PASSAGE TO READ =
Elf Puns

These elf puns are hilarious, see for yours-ELF!

Elf Puns

What happens if an elf catches you being naughty?
Yule be sorry!
Where does an elf family stay when on vacation?
At a Ho-ho-ho-tel!
What do they call a wild elf in Texas?
Gnome on the range!
Did you hear about the elf who was a little hard of hearing?
She had to keep saying "Sleigh, what?"
Did you hear about the new holistic elf doctor?
He's a gnome-opath!
Why did Santa stop smoking a pipe?
It was bad for his elf!
What lives at the North Pole and is green, white, and red all over?
A sunburned elf!
Why are elves so cold at Christmas?
Because it's in Decembrrrrr.
What language do they teach at Elf School?
North Polish!
What kind of motorbike do elves ride to work?
A Holly Davidson!
How many elves does it take to change a light bulb?
Ten! One to change the light bulb and nine to stand on each other's shoulders!
What kind of money do elves use?
Cold cash!
Why did the elf use a duck to wake him on Christmas morning?
So he could be up at the quack of dawn!
How do elves stay so skinny?
Elfy eating!
What kind of elf lives in a soda can?
A Sprite!
Why shouldn't you feed elves shellfish?
It makes them crabby!
What kind of sandwich does Kissy the Elf like for lunch?
A wrap!
What kind of bread do elves use to make sandwiches?

THE PROBLEM =
Quote every question in the elf puns that begins with the word "Why."

COLLECTED MATERIAL =
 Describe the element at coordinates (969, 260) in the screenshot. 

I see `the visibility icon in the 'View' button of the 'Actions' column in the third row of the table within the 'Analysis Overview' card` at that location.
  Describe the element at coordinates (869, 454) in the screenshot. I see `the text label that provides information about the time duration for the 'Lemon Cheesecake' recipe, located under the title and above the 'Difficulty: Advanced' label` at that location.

RESULT OF THE TASK =
- Why did Santa stop smoking a pipe?
- Why are elves so cold at Christmas?
- Why did the elf use a duck to wake him on Christmas morning?
- Why shouldn't you feed elves shellfish?